The website was launched Tuesday as an additional effort by the force to crack 313 unsolved homicides that have stacked up over the past 40 years. The eight cases online span between 1981 and 2008, and the force plans to add more over time.

"We just want to breathe some life back into these cases," Deputy Chief Constable Adam Palmer told reporters, explaining he hopes the files, maps and photographs refresh memories.

"Get them to recall things they may have been uncomfortable talking about at the time – either witnesses who may have seen something or heard something … but now with the passage of time, they realize they may not be in any peril or it may be the time to step forward and do the right thing."

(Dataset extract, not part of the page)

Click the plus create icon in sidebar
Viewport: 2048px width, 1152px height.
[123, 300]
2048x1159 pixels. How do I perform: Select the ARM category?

The other cases involve six women and two men, and include details about the death of 61-year-old Cathy Berard, who was assaulted and left on the grounds of an east Vancouver high school in 1996. Another reveals that an anonymous letter was sent to police confessing to the killing of Danielle Larue in 2002. Her body has never been found.

Families of the victims support the website approach, said Constable Palmer, which the force believes could garner tips from a large public audience. Often a small lead, perhaps chatter along the grapevine, could be all that's necessary to reactivate a case, he said.

"Armchair detectives" are encouraged to scroll through the files, he said.

The concept already exists. The Toronto Police Service and national RCMP also post cases, as do many forces in the U.S., though most are not nearly as interactive or visually appealing as the site that cost the Vancouver force less than $10,000.

The San Diego Police Department began posting its cold-case homicide information online within the past 10 years as a supplement to other lead generators such as Crime Stoppers, said Detective-Sergeant Frank Hoerman.

Every year his team closes a couple among the thousand-or-so unsolved cases dating back to the late 1800s, he said.

He believes the Internet's vast reach, along with other technological advances such as DNA testing, are driving new momentum in solving crime.